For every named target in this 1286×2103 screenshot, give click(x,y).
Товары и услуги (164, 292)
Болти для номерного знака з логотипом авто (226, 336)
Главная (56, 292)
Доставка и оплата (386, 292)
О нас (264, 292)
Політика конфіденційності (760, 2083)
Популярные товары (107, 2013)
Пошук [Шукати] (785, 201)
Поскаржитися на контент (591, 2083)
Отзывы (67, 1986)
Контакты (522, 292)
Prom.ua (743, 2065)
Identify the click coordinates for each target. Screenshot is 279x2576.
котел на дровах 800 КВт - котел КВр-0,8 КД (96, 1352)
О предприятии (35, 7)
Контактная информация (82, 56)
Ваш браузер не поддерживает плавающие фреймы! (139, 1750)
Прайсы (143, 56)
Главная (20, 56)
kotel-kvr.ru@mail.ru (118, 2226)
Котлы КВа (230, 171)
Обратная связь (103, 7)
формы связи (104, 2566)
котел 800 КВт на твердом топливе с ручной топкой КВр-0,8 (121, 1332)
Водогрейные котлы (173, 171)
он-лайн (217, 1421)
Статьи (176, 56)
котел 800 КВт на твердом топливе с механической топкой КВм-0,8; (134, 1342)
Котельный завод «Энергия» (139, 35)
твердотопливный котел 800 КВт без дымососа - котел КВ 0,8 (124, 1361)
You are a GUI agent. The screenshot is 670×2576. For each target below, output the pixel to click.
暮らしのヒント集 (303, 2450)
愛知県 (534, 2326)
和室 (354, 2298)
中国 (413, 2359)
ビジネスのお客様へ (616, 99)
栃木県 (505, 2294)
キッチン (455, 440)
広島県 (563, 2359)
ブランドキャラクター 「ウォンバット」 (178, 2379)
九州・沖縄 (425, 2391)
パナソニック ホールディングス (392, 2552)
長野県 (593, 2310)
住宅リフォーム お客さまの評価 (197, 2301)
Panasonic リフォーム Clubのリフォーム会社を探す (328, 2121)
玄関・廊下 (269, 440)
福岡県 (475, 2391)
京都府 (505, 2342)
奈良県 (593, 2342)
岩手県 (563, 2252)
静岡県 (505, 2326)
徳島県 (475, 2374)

**DIRECTIONS:** Rewrite every row with "Главная" replaced by "Начало" and everything else left the same.

**OUTPUT FOR THIS TASK:**
For every named target in this 1286×2103 screenshot, give click(x,y).
Товары и услуги (164, 292)
Болти для номерного знака з логотипом авто (226, 336)
Начало (56, 292)
Доставка и оплата (386, 292)
О нас (264, 292)
Політика конфіденційності (760, 2083)
Популярные товары (107, 2013)
Пошук [Шукати] (785, 201)
Поскаржитися на контент (591, 2083)
Отзывы (67, 1986)
Контакты (522, 292)
Prom.ua (743, 2065)
Identify the click coordinates for each target. Screenshot is 279x2576.
котел на дровах 800 КВт - котел КВр-0,8 КД (96, 1352)
О предприятии (35, 7)
Контактная информация (82, 56)
Ваш браузер не поддерживает плавающие фреймы! (139, 1750)
Прайсы (143, 56)
Начало (20, 56)
kotel-kvr.ru@mail.ru (118, 2226)
Котлы КВа (230, 171)
Обратная связь (103, 7)
формы связи (104, 2566)
котел 800 КВт на твердом топливе с ручной топкой КВр-0,8 (121, 1332)
Водогрейные котлы (173, 171)
он-лайн (217, 1421)
Статьи (176, 56)
котел 800 КВт на твердом топливе с механической топкой КВм-0,8; (134, 1342)
Котельный завод «Энергия» (139, 35)
твердотопливный котел 800 КВт без дымососа - котел КВ 0,8 (124, 1361)
You are a GUI agent. The screenshot is 670×2576. For each target below, output the pixel to click.
暮らしのヒント集 (303, 2450)
愛知県 (534, 2326)
和室 (354, 2298)
中国 (413, 2359)
ビジネスのお客様へ (616, 99)
栃木県 (505, 2294)
キッチン (455, 440)
広島県 (563, 2359)
ブランドキャラクター 「ウォンバット」 (178, 2379)
九州・沖縄 (425, 2391)
パナソニック ホールディングス (392, 2552)
長野県 (593, 2310)
住宅リフォーム お客さまの評価 (197, 2301)
Panasonic リフォーム Clubのリフォーム会社を探す (328, 2121)
玄関・廊下 (269, 440)
福岡県 (475, 2391)
京都府 (505, 2342)
奈良県 (593, 2342)
岩手県 (563, 2252)
静岡県 (505, 2326)
徳島県 (475, 2374)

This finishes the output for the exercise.